Never in the history or future of beauty pageants will a contestant be able to say anything as badass as Miss Florida, yet here we are with her not wearing the crown. In other (non-Florida) news, Miss Nebraska accidentally flashed her crotch and it’s something to be seen, and if you’re interested in that you can see it HERE.
Florida Man Called 911 Eight Times In Two Hours To Complain That He Didn’t Own A Refrigerator
It’s hot in Florida, really, really, ridiculously hot. It’s hot year round. So I can certainly understand Richard Wild’s trepidation at the thought of all his food spoiling. What I cannot understand however is how someone would call 911 EIGHT TIMES in only TWO HOURS to complain that he did not have a fridge.
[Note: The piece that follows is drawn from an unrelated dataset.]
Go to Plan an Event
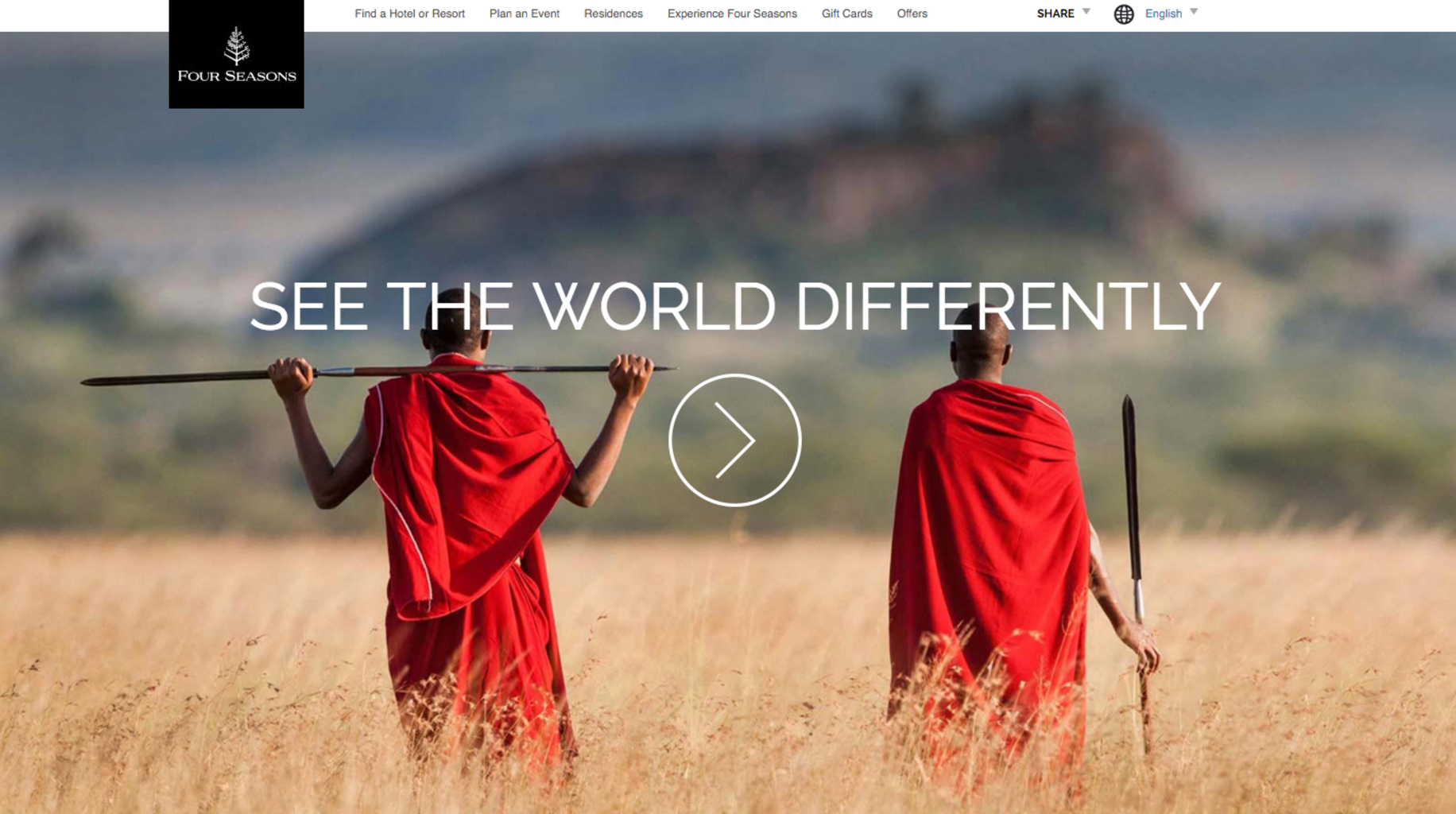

A 60-year-old Fort Walton Beach man is charged with calling 911 eight times in two hours to complain that he had food but no refrigerator.
Fort Walton Beach Police officers were called to the Chestnut Avenue residence on Sept. 5, according to the arrest report. Richard Wild had called 911 because he was “upset because he has food and not fridge.”
He told the county operator that his phone only dialed 911, so he was going to keep calling, the report said. When the officers got to Wild’s apartment, he said he called 911 because he was upset that the property manager for his apartment had not installed a refrigerator in his unit.
He said he was aware it was not an emergency but “defiantly” said he didn’t care, according to the report. He said he would keep calling 911 until he “received satisfaction” with his complaint about the landlord.
If I’ve learned anything from my drunken run ins with the police it’s that they truly love it when you demand things of them. In fact, demanding something from an office is the thing they love the most in live, and it almost NEVER leads to terrible consequences.
After his beratement of the 911 hotline Richard Wild was charged with “misuse of 911″ which I had no idea was a charge, but this is WTFlorida, and we learn something new every week.
Inmate Escapes From Jail, Goes On Beer Run, Sneaks Back In To Jail Without Anyone Noticing
Stop me if you’ve heard this one before: guy breaks law and goes to jail, guy gets put on work detail, guy sneaks off and goes to buy beer and cigs, guy gets caught….no? You haven’t heard this one before?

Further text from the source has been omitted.